|
Low-volume, low-tech manufacture
To make enough air muscles to sell as well as to use in their own robots,
very simple equipment is used. Batches of the same size of muscle are
produced using simple jigs
(G) of the sort you could make yourself. You might make one or more jigs
for efficiency if you had to make a number of similar parts or to ensure
that parts were accurately the same as each other.
Only if very much higher volumes (numbers of muscles) were to be made
would it be worth setting up a more complicated, faster manufacturing
process. As yet there is not that high a demand - not many people are
building robots and not many other uses for air muscles have been developed.
Of course, one day Shadow might be successful enough in building their
robots that a robot could be making the air muscles for them! After all,
human beings reproduce themselves! If this was so then the robot could
be left to work night and day, and its movements, being more repeatedly
controlled than a human's, could produce many more air muscles, so they
would be into high-volume, high-tech manufacture.
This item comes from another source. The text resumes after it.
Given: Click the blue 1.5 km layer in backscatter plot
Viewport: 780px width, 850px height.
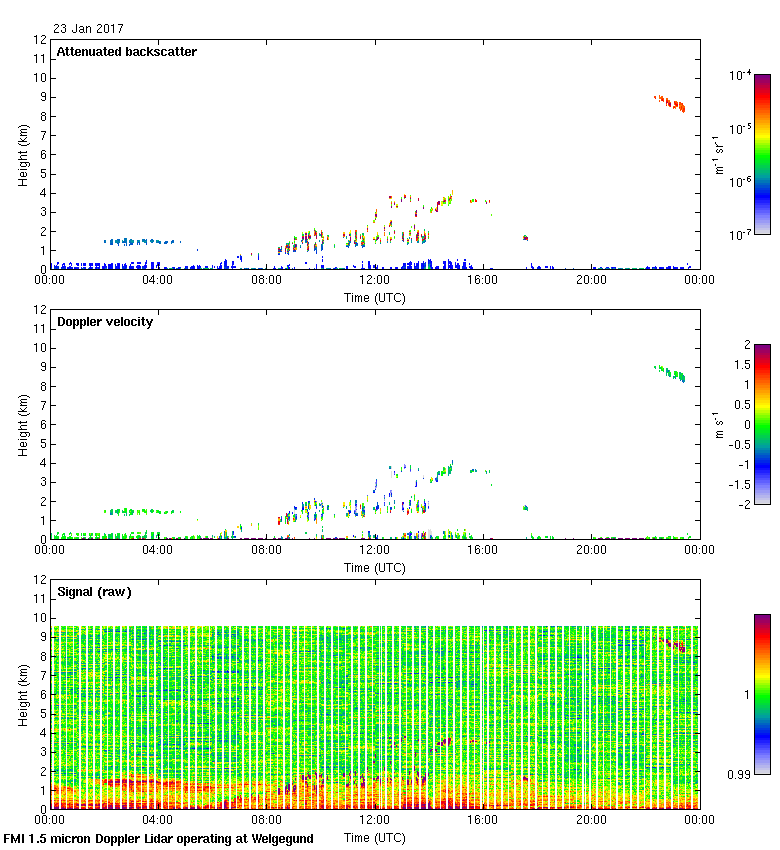Looking at the screenshot, I should [140, 241].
However, Richard doubts
whether robots will ever match the dexterity
(G) of human hands.
If you look at either the earlier picture of the hand and arm under
development or the later version here you will get some idea of how important
the compact size of the air muscles is. Here in the forearm you can see
a number of them packed together, bulging like your own forearm muscles.
This also shows how important the soft, flexible nature of the muscles
is - they push and slide against each other as they move.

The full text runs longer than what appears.